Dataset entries
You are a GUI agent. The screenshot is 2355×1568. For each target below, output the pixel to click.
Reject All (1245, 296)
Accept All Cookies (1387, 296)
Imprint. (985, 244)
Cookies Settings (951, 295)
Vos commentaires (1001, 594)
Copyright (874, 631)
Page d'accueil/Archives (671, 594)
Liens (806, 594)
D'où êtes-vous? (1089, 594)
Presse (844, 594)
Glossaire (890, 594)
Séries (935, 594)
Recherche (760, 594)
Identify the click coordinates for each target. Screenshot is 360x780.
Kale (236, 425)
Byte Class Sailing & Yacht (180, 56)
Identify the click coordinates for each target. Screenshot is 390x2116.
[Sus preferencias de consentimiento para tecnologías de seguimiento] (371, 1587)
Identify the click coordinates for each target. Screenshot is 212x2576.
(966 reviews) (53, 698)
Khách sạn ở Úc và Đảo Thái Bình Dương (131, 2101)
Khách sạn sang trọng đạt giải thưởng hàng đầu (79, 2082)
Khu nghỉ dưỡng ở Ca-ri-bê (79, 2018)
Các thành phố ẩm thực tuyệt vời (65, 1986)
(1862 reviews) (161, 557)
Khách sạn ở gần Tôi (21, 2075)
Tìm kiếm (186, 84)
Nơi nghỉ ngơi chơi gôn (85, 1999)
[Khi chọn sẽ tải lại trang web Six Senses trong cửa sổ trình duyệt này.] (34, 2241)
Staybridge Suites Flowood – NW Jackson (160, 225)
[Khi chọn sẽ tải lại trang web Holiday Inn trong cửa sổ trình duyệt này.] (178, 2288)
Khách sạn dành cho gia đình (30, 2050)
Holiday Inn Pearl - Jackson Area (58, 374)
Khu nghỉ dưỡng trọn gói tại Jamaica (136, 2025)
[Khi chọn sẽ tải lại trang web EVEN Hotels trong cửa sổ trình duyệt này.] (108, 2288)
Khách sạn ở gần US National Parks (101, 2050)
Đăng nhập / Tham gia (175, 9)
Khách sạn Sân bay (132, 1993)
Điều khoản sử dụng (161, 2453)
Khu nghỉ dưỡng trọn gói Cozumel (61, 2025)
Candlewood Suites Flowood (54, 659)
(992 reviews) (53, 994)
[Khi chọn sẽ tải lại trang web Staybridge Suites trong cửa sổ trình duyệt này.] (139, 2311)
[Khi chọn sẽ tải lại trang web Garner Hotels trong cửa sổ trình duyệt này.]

__What to do__: The required output is the lines from the one holding "Holiday Inn Pearl - Jackson Area (58, 374)" through the last line of the entries above, copied exactly.

__Response__:
Holiday Inn Pearl - Jackson Area (58, 374)
Khu nghỉ dưỡng trọn gói tại Jamaica (136, 2025)
[Khi chọn sẽ tải lại trang web EVEN Hotels trong cửa sổ trình duyệt này.] (108, 2288)
Khách sạn ở gần US National Parks (101, 2050)
Đăng nhập / Tham gia (175, 9)
Khách sạn Sân bay (132, 1993)
Điều khoản sử dụng (161, 2453)
Khu nghỉ dưỡng trọn gói Cozumel (61, 2025)
Candlewood Suites Flowood (54, 659)
(992 reviews) (53, 994)
[Khi chọn sẽ tải lại trang web Staybridge Suites trong cửa sổ trình duyệt này.] (139, 2311)
[Khi chọn sẽ tải lại trang web Garner Hotels trong cửa sổ trình duyệt này.]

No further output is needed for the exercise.